Üniversitelerin sivil toplum kuruluşları aracılığıyla kentin kalbine nüfuz edebileceğini belirten Dumlu, "İzmir’de üniversitemizin varlığı konusunda hep durup düşünmüşümdür. Acaba 35 yıllık bir üniversite olan Dokuz Eylül Üniversitesi İzmir’in neresinde var? Aslında söylemek istemezdim; İzmir’de sivil toplum kuruluşları ile üniversite arasında neden bağ yok denecek kadar zayıf! Sivil toplum kuruluşları mı sorunlu yoksa üniversitemiz mi bu kuruluşlarla işbirliğine sağlıklı bakmıyor? Halbuki bugün gelişmiş ülkelerdeki sivil toplu kuruluşları fonksiyonunu, çok işler yaptığını okuyor ve gittiğimizde de bunları görüyoruz. Evet, bu kuruluşların sorunları olabilir. Hatta sorunlu da olabilirler. Ama bunlar bizim insanlarımız. Kaçarak değil birlikte iş yaparak ve karşılıklı olarak da birbirimize güvenerek yol alabiliriz. İzmir’in tarihi zenginlikleri konusunda belediyelerle neden işbirliğine gidilmez. Bu konuda benim açamayacağım hiçbir kapı yoktur. Birlikte bu şehri bulunduğu konumdan bilimsel çalışma ve araştırmalarla daha iyi bir konuma getirebiliriz. Bugün Çankaya bölgesinde Üniversitemiz kazı çalışmalarını epeyce ilerletmiş durumda. Çünkü Edebiyat Fakültemizin Arkeoloji bölümünde çok değerli hocalarımız ve ekipleri var. Bunlardan azami derecede istifade edilmelidir. Sağlık yerleşkemizde büyük bir ARGE merkezi yapıldı ve açıldı. Ama gidip bir gezelim ve görelim. O güzelim merkez sanki atıl bir vaziyette beklemektedir. Bu şehirde yapılan çalışmaları teşvik edebilir. Birlikte çalışabiliriz. Hatta bilim ödülleri bile teşvik edilebilir. " dedi.

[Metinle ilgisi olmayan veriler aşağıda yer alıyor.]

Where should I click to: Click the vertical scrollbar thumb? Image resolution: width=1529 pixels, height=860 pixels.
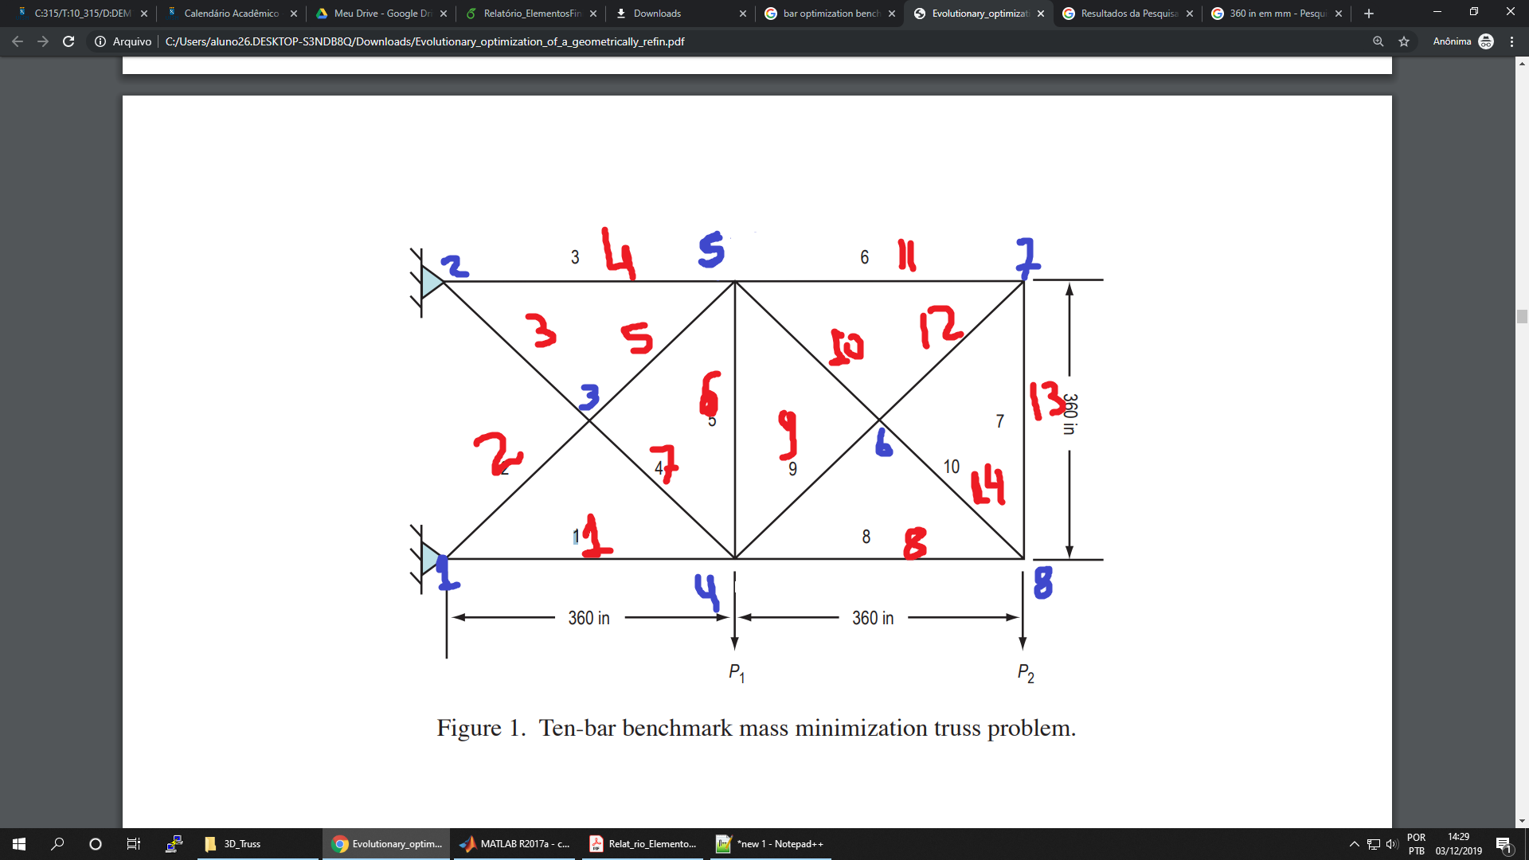point(1522,316)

İzmir’de kurumlar arası bir sinerji oluşturarak sosyal sorunların çözümüne büyük katkılar sunulabileceğini ifade eden Dumlu, sözlerini şöyle sürdürdü: "Bir ilahiyatçı avantajıyla İzmir’e ve yöre insanına yönelik sicil toplum kuruluşlarıyla işbirliği içerisinde paneller, sempozyumlar, anma günleri gibi etkinliklerin destekleneceği ve yapılacağını da burada belirtmek isterim. Çünkü İzmir’in ciddi anlamda sosyal problemlerinin varlığını yapılan çeşitli araştırmalarla öğreniyoruz. Örneğin TÜİK’in yaptırdığı alan araştırmalarını devamlı takip ediyorum. Özellikle sosyal içerikli araştırmaların sonuçları gerçekten düşündürücüdür. Böyle bir kurumun verileriyle aile ve sosyal politikalar müdürlüğümüz, diyanet işleri teşkilatımızla bu sosyal yaralara ele atabilir ve bunlarla ilgili daha derin araştırmalar ve alan çalışmaları yapabiliriz. Üniversitemizde bu konularda alan çalışmaları yapan bilim insanlarımıza her türlü destekleri sağlayabilir."